:: Supplied material ::
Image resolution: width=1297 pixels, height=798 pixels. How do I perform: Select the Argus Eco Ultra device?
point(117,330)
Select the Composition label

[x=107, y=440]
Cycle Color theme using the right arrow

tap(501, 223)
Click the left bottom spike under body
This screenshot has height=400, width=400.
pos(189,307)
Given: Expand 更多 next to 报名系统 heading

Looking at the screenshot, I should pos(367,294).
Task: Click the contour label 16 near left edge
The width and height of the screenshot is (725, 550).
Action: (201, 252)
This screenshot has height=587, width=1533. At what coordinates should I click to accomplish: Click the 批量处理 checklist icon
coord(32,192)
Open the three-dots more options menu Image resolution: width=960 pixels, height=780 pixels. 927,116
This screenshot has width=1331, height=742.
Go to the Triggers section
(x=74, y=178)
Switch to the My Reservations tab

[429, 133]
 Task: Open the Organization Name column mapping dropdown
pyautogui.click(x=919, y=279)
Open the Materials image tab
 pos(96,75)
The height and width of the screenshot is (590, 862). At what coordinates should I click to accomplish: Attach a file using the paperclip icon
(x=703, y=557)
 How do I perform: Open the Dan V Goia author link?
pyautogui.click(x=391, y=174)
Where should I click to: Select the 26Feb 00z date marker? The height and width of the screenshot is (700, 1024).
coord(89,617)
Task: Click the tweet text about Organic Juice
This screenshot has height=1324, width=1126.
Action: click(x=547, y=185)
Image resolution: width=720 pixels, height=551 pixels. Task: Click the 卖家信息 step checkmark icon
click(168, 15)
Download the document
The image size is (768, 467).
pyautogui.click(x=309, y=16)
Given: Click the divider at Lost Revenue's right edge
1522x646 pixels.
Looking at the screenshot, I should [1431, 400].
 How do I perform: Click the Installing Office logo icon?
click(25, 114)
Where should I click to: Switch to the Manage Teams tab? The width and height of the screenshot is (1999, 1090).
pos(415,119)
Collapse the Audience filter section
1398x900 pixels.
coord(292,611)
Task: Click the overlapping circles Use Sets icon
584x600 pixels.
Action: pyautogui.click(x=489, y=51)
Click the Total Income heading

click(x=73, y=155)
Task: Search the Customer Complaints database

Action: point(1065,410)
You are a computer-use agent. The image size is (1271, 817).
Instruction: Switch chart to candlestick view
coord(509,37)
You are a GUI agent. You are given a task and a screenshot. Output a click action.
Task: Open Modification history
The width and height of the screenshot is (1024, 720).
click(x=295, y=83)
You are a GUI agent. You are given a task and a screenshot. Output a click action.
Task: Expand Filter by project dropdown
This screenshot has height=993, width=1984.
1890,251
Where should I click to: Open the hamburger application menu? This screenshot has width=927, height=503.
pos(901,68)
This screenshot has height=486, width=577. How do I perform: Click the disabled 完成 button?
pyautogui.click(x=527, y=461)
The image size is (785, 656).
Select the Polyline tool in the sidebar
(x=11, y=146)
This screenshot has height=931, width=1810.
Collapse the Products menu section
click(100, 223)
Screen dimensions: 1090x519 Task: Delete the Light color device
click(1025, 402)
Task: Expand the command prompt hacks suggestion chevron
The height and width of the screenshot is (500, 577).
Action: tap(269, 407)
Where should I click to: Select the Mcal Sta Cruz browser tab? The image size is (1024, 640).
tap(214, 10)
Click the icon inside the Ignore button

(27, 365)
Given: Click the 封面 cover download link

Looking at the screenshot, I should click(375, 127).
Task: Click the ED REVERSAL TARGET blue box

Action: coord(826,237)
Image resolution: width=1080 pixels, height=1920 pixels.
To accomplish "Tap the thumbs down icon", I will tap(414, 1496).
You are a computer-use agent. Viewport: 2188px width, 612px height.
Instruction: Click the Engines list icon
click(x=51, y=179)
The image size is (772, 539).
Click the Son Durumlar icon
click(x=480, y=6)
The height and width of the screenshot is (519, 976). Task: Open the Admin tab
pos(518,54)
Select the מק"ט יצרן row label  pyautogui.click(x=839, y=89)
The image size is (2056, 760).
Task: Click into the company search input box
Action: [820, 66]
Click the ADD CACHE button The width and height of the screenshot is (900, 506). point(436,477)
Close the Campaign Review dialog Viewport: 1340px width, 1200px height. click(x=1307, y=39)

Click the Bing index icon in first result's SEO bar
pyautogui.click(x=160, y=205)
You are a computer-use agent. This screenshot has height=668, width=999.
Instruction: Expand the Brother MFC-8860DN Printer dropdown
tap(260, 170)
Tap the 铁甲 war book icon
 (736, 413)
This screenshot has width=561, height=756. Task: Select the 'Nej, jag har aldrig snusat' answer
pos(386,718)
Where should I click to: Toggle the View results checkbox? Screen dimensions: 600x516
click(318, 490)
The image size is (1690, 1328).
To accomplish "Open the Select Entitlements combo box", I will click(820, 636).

:: Problem to work on ::
Transcribe each line of the data above, unaltered, from the one where "The image size is (785, 656)." appears to the one where "Task: Expand the" appears, inclusive of both.

:: Answer to this problem ::
The image size is (785, 656).
Select the Polyline tool in the sidebar
(x=11, y=146)
This screenshot has height=931, width=1810.
Collapse the Products menu section
click(100, 223)
Screen dimensions: 1090x519 Task: Delete the Light color device
click(1025, 402)
Task: Expand the command prompt hacks suggestion chevron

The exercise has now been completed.